By Sam Greer
Senior Pastor, Red Bank Baptist Church, Chattanooga
Commentator on the narrative of I and II Samuel, David G. Firth wrote, “Sin takes us farther than we want to go, and its reach is far greater than we ever could have imagined.” Heath Thomas and J.D. Greear surmised:
“The sins of both Saul and David are like stones thrown in the middle of the pond. The initial plunge into the water makes a big splash, but the ripples move from the middle of the pond, to the shore, and then back to the middle in innumerable waves and mini-collisions. This is the nature of sin. One never can calculate its fallout.”
2 Samuel 21 is a reminder that sin is always called out and always has fallout. Three thoughts concerning sin emerge from the narrative in II Samuel 21.
First, the choice to sin is unrelenting (2 Samuel 21:1-2). Due to the continued famine, David sought the face of Yahweh (v. 1). The Lord told David that Saul’s choice to put the Gibeonites to death was the reason for the perpetual famine (v. 1).
From the Fall in the days of Adam and Eve until the Day when Jesus returns, all men, women, boys and girls are sinners by nature and by choice.

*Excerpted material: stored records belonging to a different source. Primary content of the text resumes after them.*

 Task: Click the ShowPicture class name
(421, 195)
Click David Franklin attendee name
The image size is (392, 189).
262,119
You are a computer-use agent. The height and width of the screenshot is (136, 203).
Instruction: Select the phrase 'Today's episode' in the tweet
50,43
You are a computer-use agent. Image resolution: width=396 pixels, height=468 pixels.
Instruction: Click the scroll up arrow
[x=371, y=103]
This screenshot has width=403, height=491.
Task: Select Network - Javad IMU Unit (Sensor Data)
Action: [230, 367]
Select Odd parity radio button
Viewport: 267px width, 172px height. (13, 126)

Adam chose to sin. Saul chose to sin. David chose to sin. You and I choose to sin. The choice to sin is unrelenting. Not only do we choose to sin, but we can choose our sin.
Second, the consequences of sin are ongoing (vv. 3-6). Sin leads to more sin. The unrelenting choice to sin leads to ongoing consequences of sin. Saul chose his sin, but he couldn’t choose the consequences of his sin.

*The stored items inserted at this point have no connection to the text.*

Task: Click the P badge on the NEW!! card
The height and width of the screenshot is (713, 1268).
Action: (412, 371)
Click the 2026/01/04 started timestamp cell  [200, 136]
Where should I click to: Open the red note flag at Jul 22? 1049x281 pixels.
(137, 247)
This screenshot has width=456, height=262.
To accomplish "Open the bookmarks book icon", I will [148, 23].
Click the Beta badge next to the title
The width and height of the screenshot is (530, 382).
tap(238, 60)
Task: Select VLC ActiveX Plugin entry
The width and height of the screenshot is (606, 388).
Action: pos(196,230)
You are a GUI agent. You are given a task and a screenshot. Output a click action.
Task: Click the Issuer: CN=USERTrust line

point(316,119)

David asked the Gibeonites how atonement could be made for Saul’s sin (v. 3). David was told that silver or gold would not atone for the sins of Saul (v. 4). What a reminder this is of what Jesus said, “For what does it profit a man to gain the whole world and forfeit his soul?” (Mark 8:36).
The Gibeonites told David the proper atonement before the LORD would be to hang seven of Saul’s sons (II Samuel 21:5-6). Sin is dangerous and the consequences of sin are continuous.
In Christ, the penalty of our sin is removed while the consequences of our sin on this earth remain. The consequences of our sin are ongoing even when we are dead and gone!
Third, the Savior from sin is coming (vv. 10-14). Rizpah was the concubine of Saul and two of her sons were hanged on account of Saul’s sin. She honored her dead sons by protecting their bodies from being preyed on by bird and beast (v. 10).
Upon hearing about Rizpah’s sacrifice and commitment to her sons, David provided a proper burial for Saul and his sons (vv. 11-14). David honored Rizpah’s honoring of her sons. As a result of atonement being made, God responded to David’s inquiry of the famine in the land (v. 14).
Saul’s sons died to atone for Saul’s sins against the Gibeonites. God’s Son died to atone for all mankind’s sins against God. The Lord Jesus died in order to atone for your sinfulness and mine.
One day all repentant, redeemed sinners will be in heaven with Jesus. Being in the presence of the Lord Jesus in all His glory, will surpass all suffering that sin has caused.